Meewis over zijn techniek:
‘Beknopt komen zijn opvattingen over het tekenen hierop neer: geen enkele lijn van de tekening mag ontsnappen aan de eigen aard van het tekenen. Elke getekende lijn moet zich dus manifesteren als tekenlijn. Arceringen zijn er niet om picturale of sculpturale illusies op te roepen, ook als het om een weer te geven sculpturaal object of menselijk model gaat, maar om het voorwerp of de gestalte in de vlakte van de tekening te organiseren. Wordt de tekening gezien als “meid voor alle werk”, als “de werkvrouw van de verschillende kunsten”, om zijn eigen woorden te gebruiken, dan heeft dat alles geen belang. De tekening is er dan om schetsen en ontwerpen voor de andere kunsttakken te maken. Maar Roelants wilde van bij het begin de tekening duidelijk evenwaardig met het schilderij en het beeldhouwwerk stellen’.

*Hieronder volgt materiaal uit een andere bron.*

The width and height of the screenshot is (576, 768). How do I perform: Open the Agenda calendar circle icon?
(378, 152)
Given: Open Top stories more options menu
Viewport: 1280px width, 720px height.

Daarin is hij dus geslaagd, mede dank zij zijn grandioze techniek. Elke tekening, hoe groot ook, moet onmiddellijk juist zijn, een vlakgom is in zijn atelier niet te vinden. Hij vergelijkt zijn tekentechniek met een muziek- of balletuitvoering, waar het evenmin mogelijk is om een foute noot of beweging te herstellen. Alles wat reeds gepresteerd werd, moet nu gaan resulteren in een groots opgezet project dat hij de titel Miserere heeft gegeven. ‘Miserere’, zegt Roelants, ‘moet een vrijzinnige tegenhanger worden van de kruisweg van de gelovigen, een tragische kroniek van zoeken en lijden’. Het werk werd onderverdeeld in vijf hoofdstukken, die elk worden uitgewerkt in vijftig tekeningen, telkens met een centraal thema (ruw is omschrijven als ziekte, moederschap, sex, arbeid en droomwereld). Dat werk, waarmee hij volop bezig is, beschouwt hij als een nieuw begin. Hij heeft de waarde van de tekening bewezen, nu wil en kan hij zich duidelijk gaan engageren als de sociaal bekommerde vrijdenker die hij is en wil zijn.

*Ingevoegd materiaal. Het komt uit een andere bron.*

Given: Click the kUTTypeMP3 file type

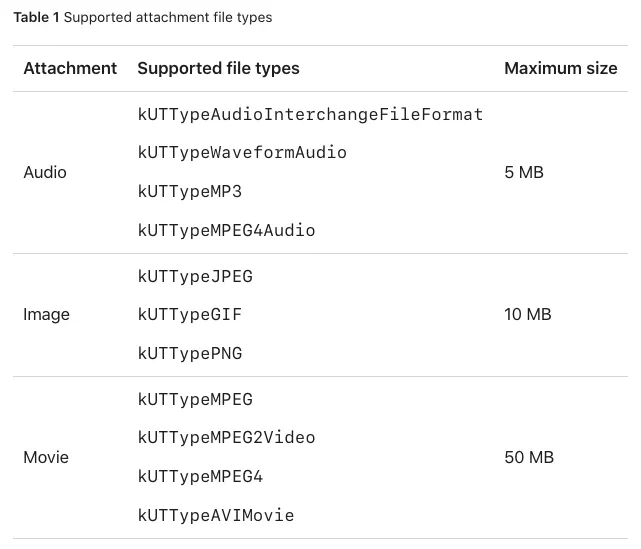Looking at the screenshot, I should 190,192.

Wim Meewis, een uitstekend auteur (kreeg o.m. voor zijn debuutroman de Leo J. Krijnprijs), op latere leeftijd tot doctor in de kunstgeschiedenis en archeologie gepromoveerd, redactielid van het Nieuw Vlaams Tijdschrift, schreef met dit boek een studie op literair niveau, verhelderend en diepgravend, boeiend en leesbaar. Het rijk geïllustreerde boek werd bovendien prachtig uitgegeven: vakmanschap gecombineerd met smaak.

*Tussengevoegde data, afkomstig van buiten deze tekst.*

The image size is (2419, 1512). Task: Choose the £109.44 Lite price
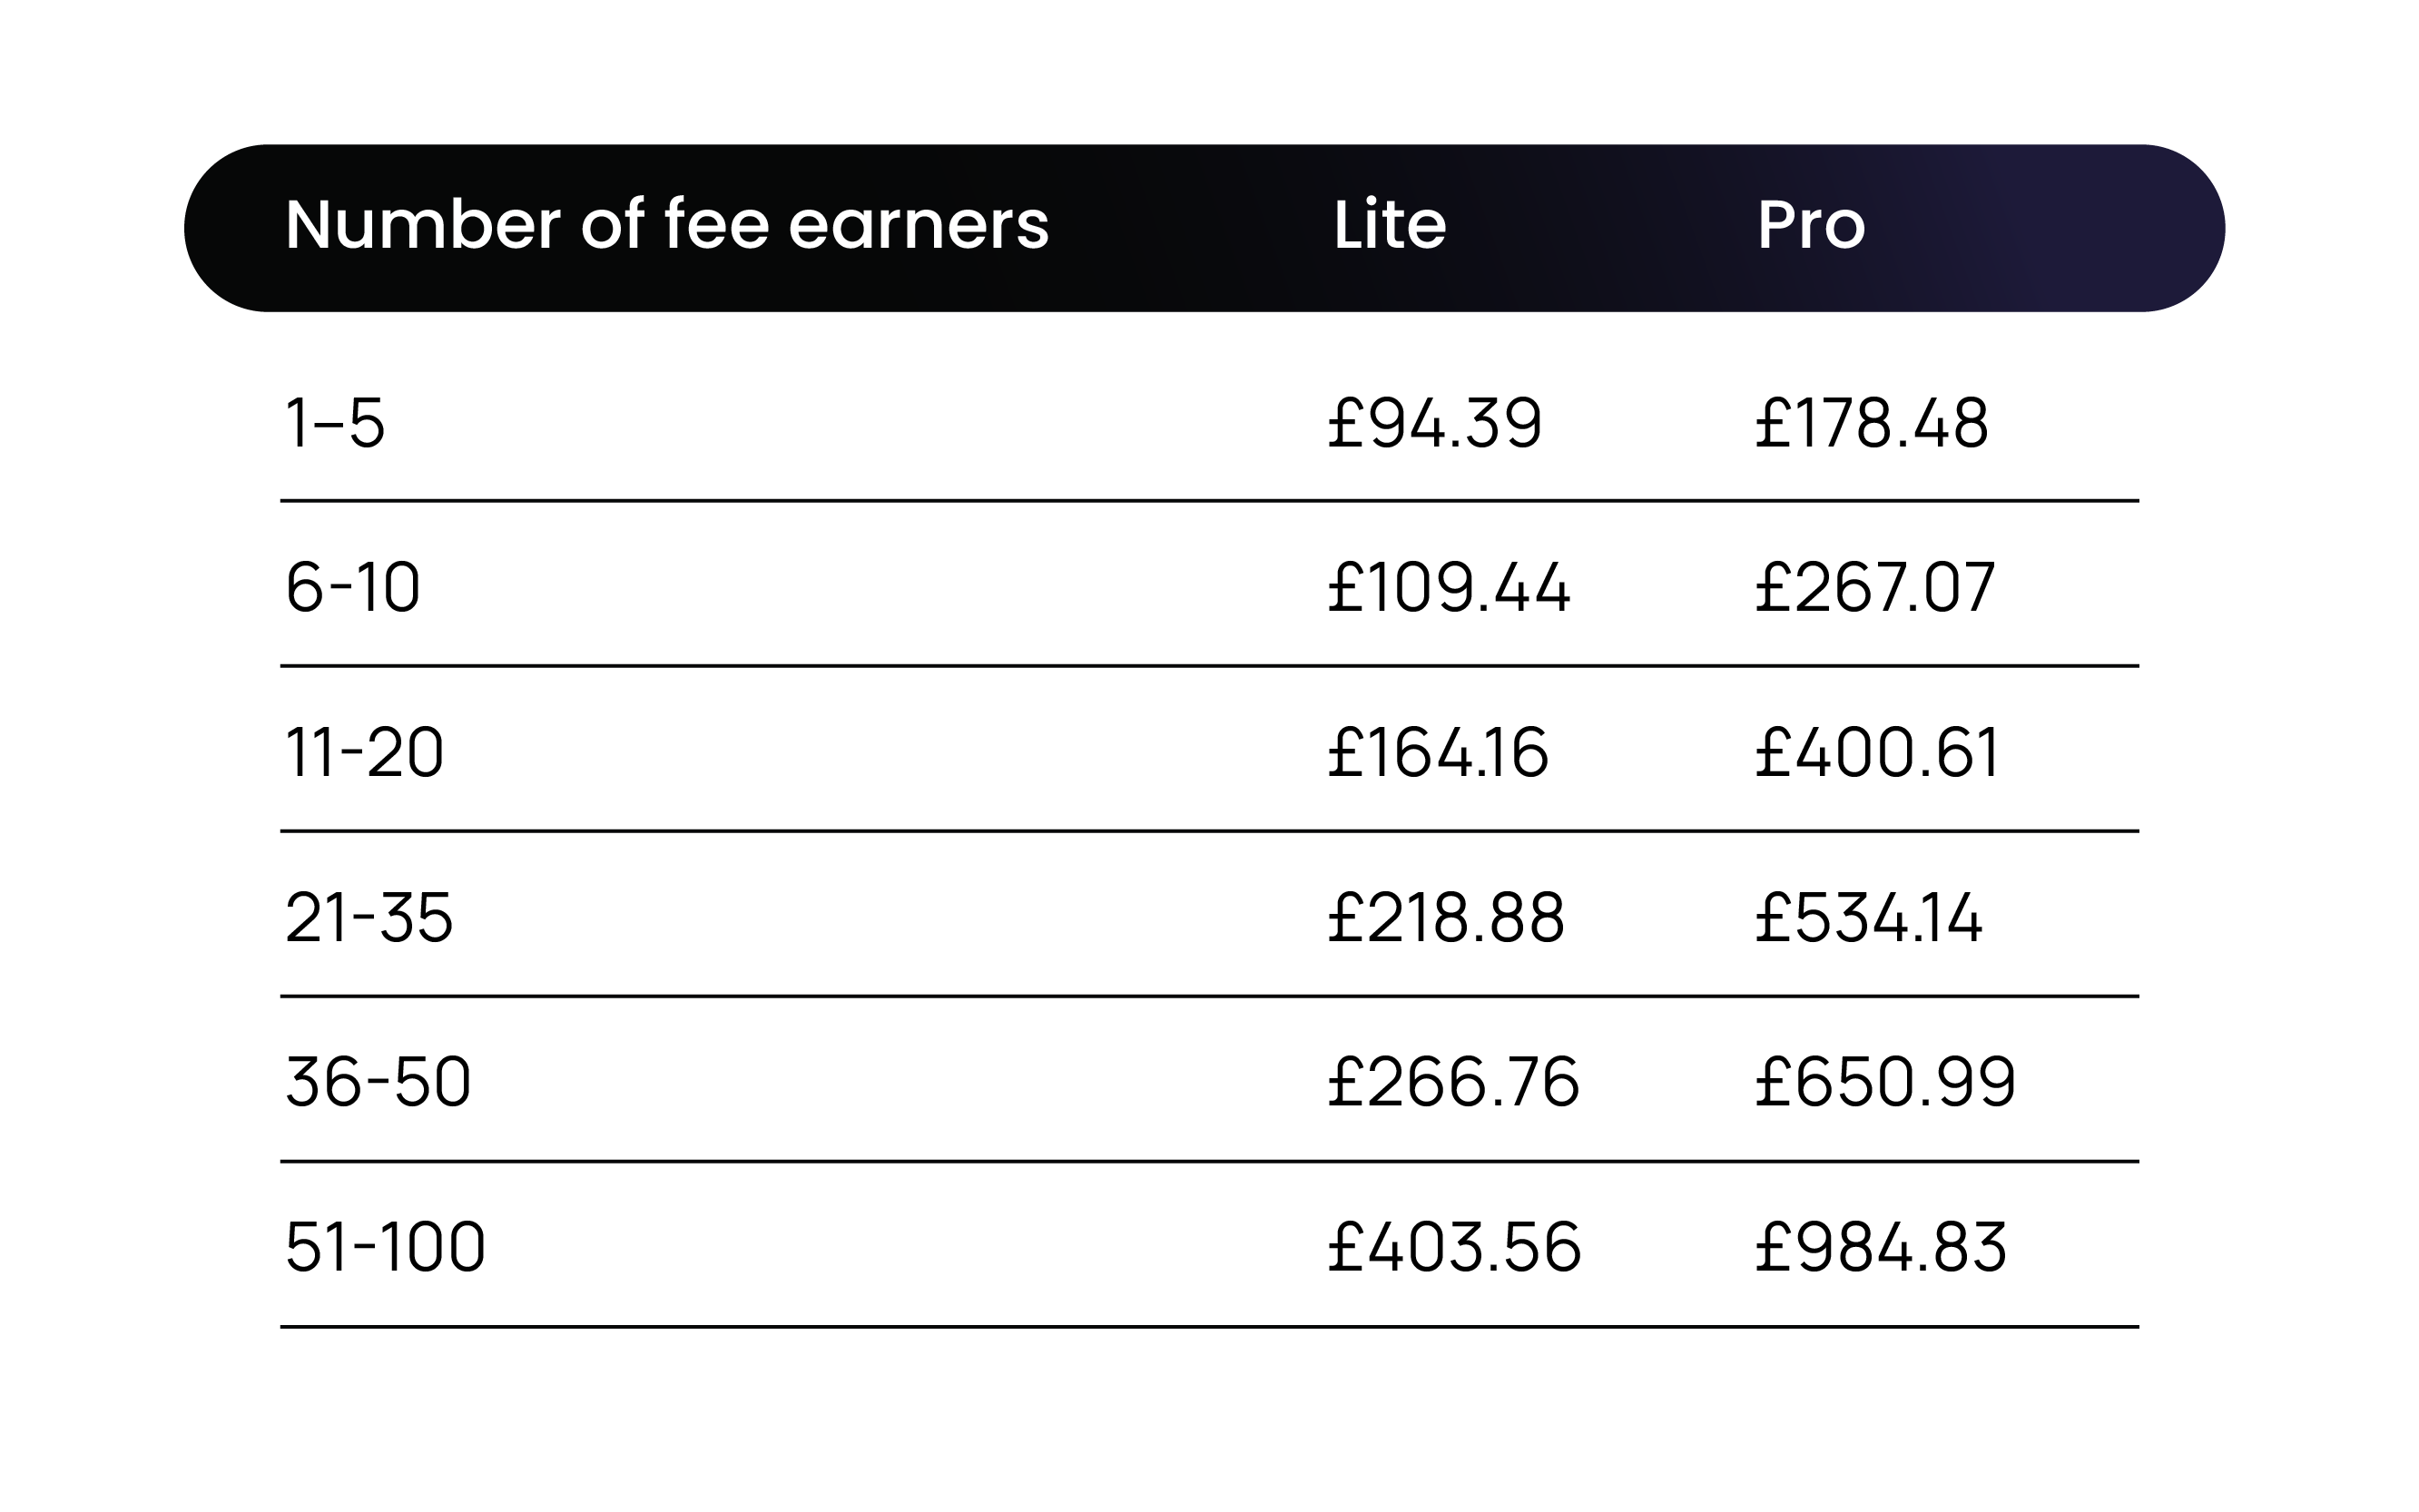pyautogui.click(x=1448, y=587)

Over de landschappen van Roelants schrijft Meewis:
‘Het is telkens ook meer dan een gecomponeerd landschap, Roelants krast zijn werkelijkheid over de echte heen, die eerst dan betekenis krijgt. Deze visualisering van het daarvoor nooit zo geziene, vergeet je niet meer. Is het een harde visie? Een lyrische abstrahering, die niet naar sfeer, atmosfeer zoekt? Wellicht, want Roelants is op zoek naar krachtlijnen, als van een magnetisch veld, en niet naar onmiddellijke, gemakkelijke lyriek’.
Dat Meewis een echt schrijver is, blijkt uit dergelijke teksten. Hij heeft een duidelijke kijk op de wereld van Roelants en weet die boeiend te verwoorden, hij bewondert dit werk maar zijn stijl blijft beheerst, er zit spankracht in dit essay, zoals er grote spankracht zit in het werk van de kunstenaar waarover hij schrijft. Ze zijn verwant, dat is duidelijk. Het is een tekst geworden, die inzicht geeft in het creatieve proces, een interessante kunstbeschouwing van een knap auteur, geïnspireerd door een groot kunstenaar.
Fernand Auwera / Antwerpen
Wim Meewis, Karel Roelants, Uitgeverij Esco, Antwerpen, 1983, 112 p. 75 zwart-wit reprodukties.